Red Awakening (Red Zone 2)
Page 55
“Somebody has to pay for that.” And Keiko was seriously skilled at payback.
“Please, if there’s any justice in the world, let it be Friday,” he muttered.
She couldn’t help but smile. “Was it her idea? The fake blackmail?”
He tensed for a moment, and she could tell he was struggling between the need to tell her the truth and the urge to throw Friday under a bus. At last he sighed. “No, it was the rest of the team. Friday wouldn’t have come up with that or gone along with it if she’d known.”
Keiko made a mental note to ask him about his weird relationship with his team leader’s wife later. Right now, she had another, more burning question. “Who’s the target for the nano virus?”
He didn’t even hesitate to reply. “Rueben Granger.”
She couldn’t help but smile. “Couldn’t happen to a nicer person.”
He snorted, and she got the impression he was smiling right along with her, but she didn’t want to lift her head from his chest to check.
There was one more thing she had to know. “Was it fake? Us? Were you just coming on to me because of the mission?”
He gently touched her chin and angled her face up to look at him. What she saw in his eyes stole her breath. “I told you in the car, and I’ll tell you again now. What’s between us has nothing to do with anyone else. That part was real. It was all us.”
For what seemed like forever, they stared into each other’s eyes.
“Okay then,” Keiko whispered before rubbing her face on his shirt. One last snuggle before they got back to reality. “Tell me your plan for getting out of here.”
He kept his hands on her shoulders as he looked down at his shirt with shocked outrage on his face. “Did you just wipe your nose on me?”
And against all odds, Keiko laughed.
Chapter Twenty-One
Private Jet
Somewhere between New York City and Houston, Northern Territory
Daniel Mercer looked up from his handheld datapad, where he was going over the report on the Freedom cell that’d taken over CommTECH’s research facility, to find that his brother was staring at the flight attendant.
“Stop staring at the man.” Daniel kept his voice low.

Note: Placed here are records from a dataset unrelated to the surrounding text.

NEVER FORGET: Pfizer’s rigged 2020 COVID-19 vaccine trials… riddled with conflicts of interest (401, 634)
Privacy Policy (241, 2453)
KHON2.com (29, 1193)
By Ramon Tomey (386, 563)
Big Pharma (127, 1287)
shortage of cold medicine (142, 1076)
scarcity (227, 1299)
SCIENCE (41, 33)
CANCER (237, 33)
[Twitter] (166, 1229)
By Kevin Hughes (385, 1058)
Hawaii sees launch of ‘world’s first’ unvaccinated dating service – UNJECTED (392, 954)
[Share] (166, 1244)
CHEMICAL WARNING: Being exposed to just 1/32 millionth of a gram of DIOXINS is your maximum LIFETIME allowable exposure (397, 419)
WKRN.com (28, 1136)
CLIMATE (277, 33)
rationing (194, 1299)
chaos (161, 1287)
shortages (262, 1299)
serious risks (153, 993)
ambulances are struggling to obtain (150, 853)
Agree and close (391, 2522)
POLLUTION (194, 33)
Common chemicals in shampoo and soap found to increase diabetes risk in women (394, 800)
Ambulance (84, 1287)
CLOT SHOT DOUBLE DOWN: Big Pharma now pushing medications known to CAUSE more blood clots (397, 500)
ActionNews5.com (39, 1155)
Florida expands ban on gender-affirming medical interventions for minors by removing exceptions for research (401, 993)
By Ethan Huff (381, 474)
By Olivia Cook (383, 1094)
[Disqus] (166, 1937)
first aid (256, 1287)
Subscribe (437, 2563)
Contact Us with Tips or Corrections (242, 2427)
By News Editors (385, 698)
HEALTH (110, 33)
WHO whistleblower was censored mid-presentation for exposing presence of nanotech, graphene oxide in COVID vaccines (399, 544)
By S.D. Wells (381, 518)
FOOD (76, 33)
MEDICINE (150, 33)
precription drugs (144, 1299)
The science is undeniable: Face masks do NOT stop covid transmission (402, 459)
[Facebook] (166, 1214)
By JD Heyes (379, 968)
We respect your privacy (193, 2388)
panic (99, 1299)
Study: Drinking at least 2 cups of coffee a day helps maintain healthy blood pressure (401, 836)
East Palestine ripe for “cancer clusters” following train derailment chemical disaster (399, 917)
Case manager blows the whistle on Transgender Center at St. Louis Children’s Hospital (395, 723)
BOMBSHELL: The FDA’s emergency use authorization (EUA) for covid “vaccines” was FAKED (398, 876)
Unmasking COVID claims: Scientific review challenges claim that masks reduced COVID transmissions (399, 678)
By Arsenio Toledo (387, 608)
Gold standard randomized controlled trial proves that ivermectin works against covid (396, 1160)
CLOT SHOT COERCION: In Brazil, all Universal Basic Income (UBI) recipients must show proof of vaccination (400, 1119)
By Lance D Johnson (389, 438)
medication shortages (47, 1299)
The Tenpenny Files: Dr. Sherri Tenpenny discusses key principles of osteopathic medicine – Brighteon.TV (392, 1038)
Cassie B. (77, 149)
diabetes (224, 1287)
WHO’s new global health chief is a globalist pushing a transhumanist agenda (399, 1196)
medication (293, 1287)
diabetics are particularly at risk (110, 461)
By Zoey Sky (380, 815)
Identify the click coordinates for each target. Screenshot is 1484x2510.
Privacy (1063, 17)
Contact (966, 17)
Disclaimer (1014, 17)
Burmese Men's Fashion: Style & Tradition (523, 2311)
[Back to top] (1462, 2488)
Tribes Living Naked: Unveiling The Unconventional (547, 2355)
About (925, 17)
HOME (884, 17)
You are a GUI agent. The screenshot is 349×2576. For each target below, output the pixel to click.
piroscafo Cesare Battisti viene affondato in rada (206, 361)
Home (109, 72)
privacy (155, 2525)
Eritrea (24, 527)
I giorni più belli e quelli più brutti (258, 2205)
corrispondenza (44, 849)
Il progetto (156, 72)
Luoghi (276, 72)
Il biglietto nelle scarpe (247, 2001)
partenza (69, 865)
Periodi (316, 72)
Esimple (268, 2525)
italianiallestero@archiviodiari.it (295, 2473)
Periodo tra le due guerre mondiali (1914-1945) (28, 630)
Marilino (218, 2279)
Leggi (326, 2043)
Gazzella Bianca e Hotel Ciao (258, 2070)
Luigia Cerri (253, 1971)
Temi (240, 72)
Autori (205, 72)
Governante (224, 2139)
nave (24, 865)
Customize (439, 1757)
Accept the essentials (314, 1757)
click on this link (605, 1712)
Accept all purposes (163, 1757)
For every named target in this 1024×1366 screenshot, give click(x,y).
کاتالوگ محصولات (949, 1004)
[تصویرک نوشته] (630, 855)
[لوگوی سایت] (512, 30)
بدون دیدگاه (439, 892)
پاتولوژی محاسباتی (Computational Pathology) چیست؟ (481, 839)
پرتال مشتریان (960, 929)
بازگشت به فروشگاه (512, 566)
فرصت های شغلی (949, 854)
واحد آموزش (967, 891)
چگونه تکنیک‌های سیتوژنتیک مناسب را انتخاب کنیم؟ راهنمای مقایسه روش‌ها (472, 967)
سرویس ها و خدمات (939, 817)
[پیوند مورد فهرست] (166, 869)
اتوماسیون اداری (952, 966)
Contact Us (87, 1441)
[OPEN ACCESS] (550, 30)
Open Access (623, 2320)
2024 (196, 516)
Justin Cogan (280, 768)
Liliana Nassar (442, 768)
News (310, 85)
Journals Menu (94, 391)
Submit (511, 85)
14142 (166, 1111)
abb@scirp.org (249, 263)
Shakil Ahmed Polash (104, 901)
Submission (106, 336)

This was a conversation just between brothers. “You’re making him nervous.”
The emotionless mask that turned toward him had no impact. Daniel had been looking at it since the day they were born. “We need to discuss payment for this job.”
And so it began. The game between twins. The one where Daniel played his part to keep a monster leashed as best he could.
“There will be plenty of people in Houston for you to play with,” Daniel said. “You can have free reign in the building.” The terrorists were going to die anyway. Whether it was from a bullet or at the end of Charles’s knife made no difference.
A small voice whispered in the back of his mind that he was lying to himself. It was a voice he’d been hearing more often over the years, and he suspected it was his long-dead conscience coming back to life. He ignored it and focused on his datapad, telling himself that the agony his brother’s victims would experience was nothing more than they deserved. They were criminals. They caused the death of others.
Usually.
If Daniel managed to keep Charles’s deadly hobby contained by aiming him at the people who needed killing.
Unfortunately, he wasn’t always successful.
“I’ll have the people in the building anyway,” Charles said in the flat, emotionless tone of his. “I choose something else for my payment.”
“No. The Freedom terrorists are enough.”
It was the same argument they went through before every job. Charles thought it amusing to make Daniel feel responsible for every kill he made—by making him approve his choice of victim. It was his payment for Charles allowing him to lead a normal life. As normal as it got, being one half of the Mercer twins.